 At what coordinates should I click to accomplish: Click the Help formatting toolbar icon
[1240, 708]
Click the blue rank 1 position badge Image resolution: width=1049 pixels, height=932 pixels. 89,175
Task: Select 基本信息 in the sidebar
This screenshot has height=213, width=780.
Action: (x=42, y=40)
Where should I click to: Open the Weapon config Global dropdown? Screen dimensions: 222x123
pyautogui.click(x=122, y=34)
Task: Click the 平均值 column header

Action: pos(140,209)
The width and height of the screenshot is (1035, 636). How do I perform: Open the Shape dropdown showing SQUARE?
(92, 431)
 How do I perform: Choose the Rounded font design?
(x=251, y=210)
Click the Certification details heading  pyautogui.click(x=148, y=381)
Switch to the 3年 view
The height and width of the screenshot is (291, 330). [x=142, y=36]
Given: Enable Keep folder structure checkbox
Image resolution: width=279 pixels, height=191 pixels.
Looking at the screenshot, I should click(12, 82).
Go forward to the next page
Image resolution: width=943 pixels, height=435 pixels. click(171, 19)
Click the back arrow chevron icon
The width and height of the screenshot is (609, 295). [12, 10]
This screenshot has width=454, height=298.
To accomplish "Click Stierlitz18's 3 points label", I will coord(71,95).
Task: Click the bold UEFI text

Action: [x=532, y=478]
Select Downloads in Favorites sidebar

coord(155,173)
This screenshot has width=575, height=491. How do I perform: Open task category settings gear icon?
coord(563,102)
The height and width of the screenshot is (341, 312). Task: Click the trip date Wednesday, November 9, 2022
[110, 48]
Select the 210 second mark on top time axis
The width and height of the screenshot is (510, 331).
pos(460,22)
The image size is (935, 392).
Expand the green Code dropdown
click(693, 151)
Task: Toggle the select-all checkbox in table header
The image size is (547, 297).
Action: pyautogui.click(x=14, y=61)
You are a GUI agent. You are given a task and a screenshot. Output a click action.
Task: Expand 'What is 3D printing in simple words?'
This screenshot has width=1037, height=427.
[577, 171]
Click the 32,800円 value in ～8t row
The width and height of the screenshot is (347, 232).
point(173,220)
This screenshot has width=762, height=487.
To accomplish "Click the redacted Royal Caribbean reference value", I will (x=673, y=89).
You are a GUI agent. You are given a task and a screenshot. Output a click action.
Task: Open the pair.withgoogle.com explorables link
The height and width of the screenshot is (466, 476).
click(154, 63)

▬▬▬▬▬▬

#### [Exercise instructions]
In the data above, start at the line that has "Where should I", stop after the line that has "Click the Certification", and print every line in between exactly as it stands.

#### [Completed task]
Where should I click to: Open the Weapon config Global dropdown? Screen dimensions: 222x123
pyautogui.click(x=122, y=34)
Task: Click the 平均值 column header

Action: pos(140,209)
The width and height of the screenshot is (1035, 636). How do I perform: Open the Shape dropdown showing SQUARE?
(92, 431)
 How do I perform: Choose the Rounded font design?
(x=251, y=210)
Click the Certification details heading  pyautogui.click(x=148, y=381)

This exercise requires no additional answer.